§ TASK BRIEF
Go through the records below and report each line with "header" in it.

§ DATA RECORDS

▼

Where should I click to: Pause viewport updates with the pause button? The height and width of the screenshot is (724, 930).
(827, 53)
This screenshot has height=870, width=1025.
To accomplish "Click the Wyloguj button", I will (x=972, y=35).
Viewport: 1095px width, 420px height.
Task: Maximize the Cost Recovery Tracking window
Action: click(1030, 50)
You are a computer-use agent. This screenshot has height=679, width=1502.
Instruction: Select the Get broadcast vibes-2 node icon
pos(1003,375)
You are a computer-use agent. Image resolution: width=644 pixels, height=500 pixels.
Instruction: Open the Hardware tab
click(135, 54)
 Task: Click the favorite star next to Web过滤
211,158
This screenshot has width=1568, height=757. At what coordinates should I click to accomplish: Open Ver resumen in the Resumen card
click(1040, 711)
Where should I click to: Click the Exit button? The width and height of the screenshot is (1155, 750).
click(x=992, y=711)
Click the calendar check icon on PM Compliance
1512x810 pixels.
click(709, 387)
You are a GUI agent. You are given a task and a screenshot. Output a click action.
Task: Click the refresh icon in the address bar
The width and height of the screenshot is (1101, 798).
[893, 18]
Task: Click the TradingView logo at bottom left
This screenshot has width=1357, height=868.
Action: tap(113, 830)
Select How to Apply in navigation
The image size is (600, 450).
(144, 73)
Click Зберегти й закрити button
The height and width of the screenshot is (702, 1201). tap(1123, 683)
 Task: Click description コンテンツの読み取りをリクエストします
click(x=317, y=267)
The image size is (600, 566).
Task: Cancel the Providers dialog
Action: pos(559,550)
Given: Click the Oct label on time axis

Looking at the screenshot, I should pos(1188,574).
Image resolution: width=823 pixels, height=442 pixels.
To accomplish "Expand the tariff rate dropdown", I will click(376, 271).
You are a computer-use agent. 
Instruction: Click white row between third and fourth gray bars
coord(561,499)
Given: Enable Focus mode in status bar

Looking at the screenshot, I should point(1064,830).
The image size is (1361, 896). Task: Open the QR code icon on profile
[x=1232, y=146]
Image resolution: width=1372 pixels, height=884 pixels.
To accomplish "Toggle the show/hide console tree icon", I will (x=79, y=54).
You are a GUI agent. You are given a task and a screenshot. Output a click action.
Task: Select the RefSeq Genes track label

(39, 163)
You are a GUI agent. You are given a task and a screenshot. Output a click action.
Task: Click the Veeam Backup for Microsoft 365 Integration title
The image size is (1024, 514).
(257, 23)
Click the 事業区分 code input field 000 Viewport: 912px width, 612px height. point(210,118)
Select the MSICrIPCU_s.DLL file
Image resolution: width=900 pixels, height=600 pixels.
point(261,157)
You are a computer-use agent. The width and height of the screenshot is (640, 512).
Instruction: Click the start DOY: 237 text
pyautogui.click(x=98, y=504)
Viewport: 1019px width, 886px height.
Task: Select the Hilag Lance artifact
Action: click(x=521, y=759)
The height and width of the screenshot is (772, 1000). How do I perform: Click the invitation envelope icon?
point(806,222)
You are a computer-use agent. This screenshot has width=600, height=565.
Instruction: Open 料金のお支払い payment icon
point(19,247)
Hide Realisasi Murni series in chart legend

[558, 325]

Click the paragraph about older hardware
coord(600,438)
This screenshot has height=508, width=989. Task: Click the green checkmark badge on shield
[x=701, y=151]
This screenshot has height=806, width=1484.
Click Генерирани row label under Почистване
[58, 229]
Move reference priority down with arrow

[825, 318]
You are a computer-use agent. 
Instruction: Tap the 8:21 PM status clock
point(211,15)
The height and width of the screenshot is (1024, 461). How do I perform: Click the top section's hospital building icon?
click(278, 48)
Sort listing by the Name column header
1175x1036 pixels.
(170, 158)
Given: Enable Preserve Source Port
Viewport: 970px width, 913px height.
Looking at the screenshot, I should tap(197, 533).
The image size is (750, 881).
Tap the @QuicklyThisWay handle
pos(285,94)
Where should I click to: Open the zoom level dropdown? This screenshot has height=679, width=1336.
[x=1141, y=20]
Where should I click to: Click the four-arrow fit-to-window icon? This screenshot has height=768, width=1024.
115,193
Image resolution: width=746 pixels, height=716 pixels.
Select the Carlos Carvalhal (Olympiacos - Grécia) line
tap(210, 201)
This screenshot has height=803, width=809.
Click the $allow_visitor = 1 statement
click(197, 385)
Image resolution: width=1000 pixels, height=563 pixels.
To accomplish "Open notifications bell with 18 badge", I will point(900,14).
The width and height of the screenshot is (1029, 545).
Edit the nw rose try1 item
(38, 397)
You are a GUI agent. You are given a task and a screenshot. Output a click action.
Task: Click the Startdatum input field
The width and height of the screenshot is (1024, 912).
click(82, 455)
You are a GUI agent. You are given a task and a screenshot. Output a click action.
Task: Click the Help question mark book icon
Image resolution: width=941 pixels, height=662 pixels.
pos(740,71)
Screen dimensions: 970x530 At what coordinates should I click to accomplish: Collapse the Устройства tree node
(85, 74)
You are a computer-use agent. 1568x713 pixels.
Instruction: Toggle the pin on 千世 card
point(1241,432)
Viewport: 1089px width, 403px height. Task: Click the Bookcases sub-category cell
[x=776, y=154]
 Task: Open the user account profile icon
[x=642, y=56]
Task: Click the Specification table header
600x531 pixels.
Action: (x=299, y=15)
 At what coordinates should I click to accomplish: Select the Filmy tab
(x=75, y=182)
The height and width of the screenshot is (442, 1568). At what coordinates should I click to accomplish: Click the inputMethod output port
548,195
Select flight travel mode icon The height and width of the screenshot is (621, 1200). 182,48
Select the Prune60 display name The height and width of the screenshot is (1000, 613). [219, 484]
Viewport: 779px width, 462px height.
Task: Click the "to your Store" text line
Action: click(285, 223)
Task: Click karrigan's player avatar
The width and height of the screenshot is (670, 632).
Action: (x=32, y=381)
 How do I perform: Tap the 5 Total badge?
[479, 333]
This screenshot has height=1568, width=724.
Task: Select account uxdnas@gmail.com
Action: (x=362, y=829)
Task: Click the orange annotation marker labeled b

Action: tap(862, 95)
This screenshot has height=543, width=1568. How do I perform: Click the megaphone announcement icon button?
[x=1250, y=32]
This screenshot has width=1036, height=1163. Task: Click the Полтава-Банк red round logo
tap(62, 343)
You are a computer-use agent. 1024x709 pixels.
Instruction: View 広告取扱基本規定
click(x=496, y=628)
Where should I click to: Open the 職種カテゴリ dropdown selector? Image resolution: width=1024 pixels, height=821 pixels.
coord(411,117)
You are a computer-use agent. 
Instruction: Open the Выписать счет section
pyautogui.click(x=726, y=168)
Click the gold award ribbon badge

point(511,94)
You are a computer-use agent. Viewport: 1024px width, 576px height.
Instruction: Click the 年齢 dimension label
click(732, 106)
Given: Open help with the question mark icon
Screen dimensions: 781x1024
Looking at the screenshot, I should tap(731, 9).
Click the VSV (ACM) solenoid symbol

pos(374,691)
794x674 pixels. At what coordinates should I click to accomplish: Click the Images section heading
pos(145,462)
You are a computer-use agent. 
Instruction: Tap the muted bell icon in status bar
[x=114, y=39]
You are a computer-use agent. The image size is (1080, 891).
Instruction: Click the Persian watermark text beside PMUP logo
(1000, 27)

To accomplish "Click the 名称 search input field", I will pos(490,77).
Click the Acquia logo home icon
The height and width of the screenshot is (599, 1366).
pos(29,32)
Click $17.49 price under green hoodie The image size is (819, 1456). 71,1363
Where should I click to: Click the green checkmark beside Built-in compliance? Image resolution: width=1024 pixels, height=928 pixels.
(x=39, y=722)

▲

§ EXERCISE RESPONSE
Sort listing by the Name column header
Task: Click the Specification table header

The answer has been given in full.